How has it come to this? I thought while opening up the throttle and accelerating fast up the Amman to Jerash road. The Ex-Jordanian-army BSA thundered through the desert, and the corners of my Kuffieh flapped in the wind. I was Lawrence of Arabia. It was 1973.
What is going on? How has it come to this?
How indeed did it come to that? Well, 46 years later it is easy to see. Growing up without a father in the house has advantages and disadvantages. One advantage was that I was able to choose my own role models. At that time, my role models were the sensitive men of action - the soldier-poets who had seen a bit of life and who now wrote about it. Amongst others my inspirations were Robert Graves, Ernest Hemingway, Siegfried Sassoon and T. E. Lawrence.
But there was another writer, a writer whose book, "Far, Far the Mountain Peak," made a huge impact on me. I first heard the story in 1972 as a BBC radio adaptation. The theme was very appealing - twenty years in the life of Peter Savage, British civil servant and mountaineer. A man of ruthless will and ambition from his Cambridge days to his time of near glory in India, Peter Savage is determined to reach the top of his mountain at whatever cost. I had Peter in mind while I struggled up the final ridge to the summit of Mont Blanc in 1992. It was Peter I had in mind while suppressing a fear of heights during a climb to the summit of Monte Civetta in 1988. I am thankful to him.

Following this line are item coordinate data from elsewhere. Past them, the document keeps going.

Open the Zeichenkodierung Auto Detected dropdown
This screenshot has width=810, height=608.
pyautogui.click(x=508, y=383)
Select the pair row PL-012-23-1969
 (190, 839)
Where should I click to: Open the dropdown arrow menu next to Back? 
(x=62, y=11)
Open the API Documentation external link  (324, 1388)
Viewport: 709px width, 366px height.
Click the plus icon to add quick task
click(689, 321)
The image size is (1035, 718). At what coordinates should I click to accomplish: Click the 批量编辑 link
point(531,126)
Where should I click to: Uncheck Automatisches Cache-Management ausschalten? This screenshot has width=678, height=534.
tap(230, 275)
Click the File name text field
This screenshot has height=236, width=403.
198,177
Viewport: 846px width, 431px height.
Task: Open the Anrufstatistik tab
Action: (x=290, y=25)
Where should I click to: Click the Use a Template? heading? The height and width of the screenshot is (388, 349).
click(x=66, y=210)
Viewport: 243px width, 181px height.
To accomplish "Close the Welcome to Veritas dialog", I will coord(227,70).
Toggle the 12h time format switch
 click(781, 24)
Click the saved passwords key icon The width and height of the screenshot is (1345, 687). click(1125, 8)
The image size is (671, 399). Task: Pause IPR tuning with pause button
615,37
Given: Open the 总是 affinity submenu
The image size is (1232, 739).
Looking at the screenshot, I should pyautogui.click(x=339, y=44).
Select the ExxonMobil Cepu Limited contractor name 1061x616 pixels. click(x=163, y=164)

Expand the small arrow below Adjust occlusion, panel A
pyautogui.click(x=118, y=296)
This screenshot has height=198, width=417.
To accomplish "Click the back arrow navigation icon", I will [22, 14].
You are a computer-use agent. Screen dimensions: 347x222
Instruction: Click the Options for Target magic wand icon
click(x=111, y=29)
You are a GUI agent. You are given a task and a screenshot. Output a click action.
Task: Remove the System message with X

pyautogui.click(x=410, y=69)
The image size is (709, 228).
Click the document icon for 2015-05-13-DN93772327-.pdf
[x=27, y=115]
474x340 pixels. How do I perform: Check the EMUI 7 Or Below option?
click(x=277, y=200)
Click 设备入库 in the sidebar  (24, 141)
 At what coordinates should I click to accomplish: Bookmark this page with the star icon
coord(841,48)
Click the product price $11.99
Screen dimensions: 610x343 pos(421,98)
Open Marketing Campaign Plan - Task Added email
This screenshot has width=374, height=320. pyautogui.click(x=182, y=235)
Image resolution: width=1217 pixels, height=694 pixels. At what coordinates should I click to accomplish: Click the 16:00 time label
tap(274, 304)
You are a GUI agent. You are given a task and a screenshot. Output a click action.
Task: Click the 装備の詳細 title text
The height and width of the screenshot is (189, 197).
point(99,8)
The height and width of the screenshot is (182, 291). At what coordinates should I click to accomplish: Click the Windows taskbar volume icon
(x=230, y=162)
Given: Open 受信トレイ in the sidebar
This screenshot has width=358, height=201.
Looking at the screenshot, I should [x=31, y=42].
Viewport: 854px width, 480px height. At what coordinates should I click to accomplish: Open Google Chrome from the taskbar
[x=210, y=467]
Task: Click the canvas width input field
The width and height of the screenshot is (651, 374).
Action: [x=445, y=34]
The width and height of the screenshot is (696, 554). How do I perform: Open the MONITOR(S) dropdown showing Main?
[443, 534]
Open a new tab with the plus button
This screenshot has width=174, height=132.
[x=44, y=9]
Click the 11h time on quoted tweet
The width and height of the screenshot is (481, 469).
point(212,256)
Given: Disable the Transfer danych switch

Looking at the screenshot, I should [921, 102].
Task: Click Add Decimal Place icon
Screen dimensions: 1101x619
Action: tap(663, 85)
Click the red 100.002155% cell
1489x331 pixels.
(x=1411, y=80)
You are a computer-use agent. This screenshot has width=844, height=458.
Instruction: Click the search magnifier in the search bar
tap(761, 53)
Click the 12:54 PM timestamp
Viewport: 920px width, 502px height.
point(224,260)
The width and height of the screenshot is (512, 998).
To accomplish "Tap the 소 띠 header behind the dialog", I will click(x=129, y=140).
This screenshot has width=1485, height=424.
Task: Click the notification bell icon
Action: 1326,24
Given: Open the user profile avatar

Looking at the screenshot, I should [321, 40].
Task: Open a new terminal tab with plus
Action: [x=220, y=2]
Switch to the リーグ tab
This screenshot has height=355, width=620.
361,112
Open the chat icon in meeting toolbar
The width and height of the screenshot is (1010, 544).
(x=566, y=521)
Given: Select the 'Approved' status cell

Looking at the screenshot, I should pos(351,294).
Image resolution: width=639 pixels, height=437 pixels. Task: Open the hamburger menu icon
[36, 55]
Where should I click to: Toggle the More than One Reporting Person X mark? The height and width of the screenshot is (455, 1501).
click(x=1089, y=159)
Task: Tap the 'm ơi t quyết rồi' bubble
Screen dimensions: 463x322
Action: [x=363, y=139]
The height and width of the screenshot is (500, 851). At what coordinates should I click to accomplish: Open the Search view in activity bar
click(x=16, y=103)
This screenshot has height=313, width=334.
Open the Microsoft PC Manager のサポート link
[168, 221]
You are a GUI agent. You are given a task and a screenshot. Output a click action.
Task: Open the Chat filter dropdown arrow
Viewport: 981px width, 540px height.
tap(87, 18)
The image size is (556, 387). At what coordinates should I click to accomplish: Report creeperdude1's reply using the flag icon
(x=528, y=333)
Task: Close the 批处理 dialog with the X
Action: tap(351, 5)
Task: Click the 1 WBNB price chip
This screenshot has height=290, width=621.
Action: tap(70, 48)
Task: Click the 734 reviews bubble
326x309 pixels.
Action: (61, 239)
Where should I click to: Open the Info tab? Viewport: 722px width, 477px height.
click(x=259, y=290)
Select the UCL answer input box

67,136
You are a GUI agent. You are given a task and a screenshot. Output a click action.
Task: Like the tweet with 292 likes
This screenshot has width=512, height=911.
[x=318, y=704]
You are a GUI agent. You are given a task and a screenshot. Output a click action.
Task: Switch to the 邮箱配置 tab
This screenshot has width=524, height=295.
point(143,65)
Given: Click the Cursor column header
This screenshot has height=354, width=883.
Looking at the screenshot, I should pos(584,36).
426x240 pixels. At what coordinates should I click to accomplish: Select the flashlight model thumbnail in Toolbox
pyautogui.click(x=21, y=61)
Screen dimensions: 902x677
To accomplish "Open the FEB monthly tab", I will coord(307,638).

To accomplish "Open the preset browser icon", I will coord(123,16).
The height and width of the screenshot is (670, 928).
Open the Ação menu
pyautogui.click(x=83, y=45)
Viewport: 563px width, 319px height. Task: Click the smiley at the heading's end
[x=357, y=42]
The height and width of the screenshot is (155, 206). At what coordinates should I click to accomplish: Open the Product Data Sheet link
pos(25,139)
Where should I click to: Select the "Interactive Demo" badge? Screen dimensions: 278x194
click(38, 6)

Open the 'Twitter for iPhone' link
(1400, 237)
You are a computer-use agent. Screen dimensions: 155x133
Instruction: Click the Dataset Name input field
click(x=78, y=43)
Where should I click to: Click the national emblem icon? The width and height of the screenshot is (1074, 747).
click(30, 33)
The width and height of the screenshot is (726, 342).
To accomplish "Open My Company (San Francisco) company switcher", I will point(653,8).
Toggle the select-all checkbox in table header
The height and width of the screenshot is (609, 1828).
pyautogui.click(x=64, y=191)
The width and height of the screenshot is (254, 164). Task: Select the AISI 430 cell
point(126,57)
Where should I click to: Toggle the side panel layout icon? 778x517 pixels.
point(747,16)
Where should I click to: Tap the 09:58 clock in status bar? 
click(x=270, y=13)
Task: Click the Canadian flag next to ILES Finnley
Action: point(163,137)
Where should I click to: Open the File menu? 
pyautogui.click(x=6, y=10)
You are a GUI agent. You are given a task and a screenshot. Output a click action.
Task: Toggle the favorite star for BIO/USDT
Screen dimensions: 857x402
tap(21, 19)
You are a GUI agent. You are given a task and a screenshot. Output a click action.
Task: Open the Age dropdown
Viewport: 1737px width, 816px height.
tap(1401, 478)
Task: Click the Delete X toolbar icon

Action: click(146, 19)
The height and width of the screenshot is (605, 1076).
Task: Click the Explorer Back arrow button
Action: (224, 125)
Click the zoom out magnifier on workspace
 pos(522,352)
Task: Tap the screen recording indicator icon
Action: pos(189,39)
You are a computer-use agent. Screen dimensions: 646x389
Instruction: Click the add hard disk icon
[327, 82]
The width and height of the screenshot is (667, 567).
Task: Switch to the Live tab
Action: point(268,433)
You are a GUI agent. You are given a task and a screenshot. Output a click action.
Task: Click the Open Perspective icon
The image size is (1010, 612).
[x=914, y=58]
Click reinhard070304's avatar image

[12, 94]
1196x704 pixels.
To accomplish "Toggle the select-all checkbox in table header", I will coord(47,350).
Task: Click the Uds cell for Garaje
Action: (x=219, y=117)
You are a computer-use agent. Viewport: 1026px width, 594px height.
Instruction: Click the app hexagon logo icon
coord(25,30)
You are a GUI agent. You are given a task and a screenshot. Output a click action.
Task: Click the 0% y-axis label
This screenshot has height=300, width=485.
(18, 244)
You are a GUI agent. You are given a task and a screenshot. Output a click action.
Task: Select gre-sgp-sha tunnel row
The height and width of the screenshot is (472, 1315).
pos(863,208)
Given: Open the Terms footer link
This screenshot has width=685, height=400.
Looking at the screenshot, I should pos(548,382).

However, Peter's life and career are rather cold-blooded in that the people close to him are essential to his desire for fame and greatness. Unfortunately, he is indifferent to his destructive effect on them as human beings. The revelation of his own false values is the turning point of his own life. His way to self-redemption is the climax of the novel. Peter's struggle toward light and goodness makes the reader care about him and I think we are right to do so!
The author of "Far, Far the Mountain Peak" was John Masters (1914-83). He was born in Calcutta and educated at Wellington and Sandhurst. He returned to India in 1934 and joined the Gurkha Rifles. In 1944 be commanded a brigade of Chindits in Burma. Masters retired from the army in 1948 and went to America. He wrote a series of novels set in British India. These novels include: "Thunder at Sunset," "Bhowani Junction" and "Nightrunners of Bengal."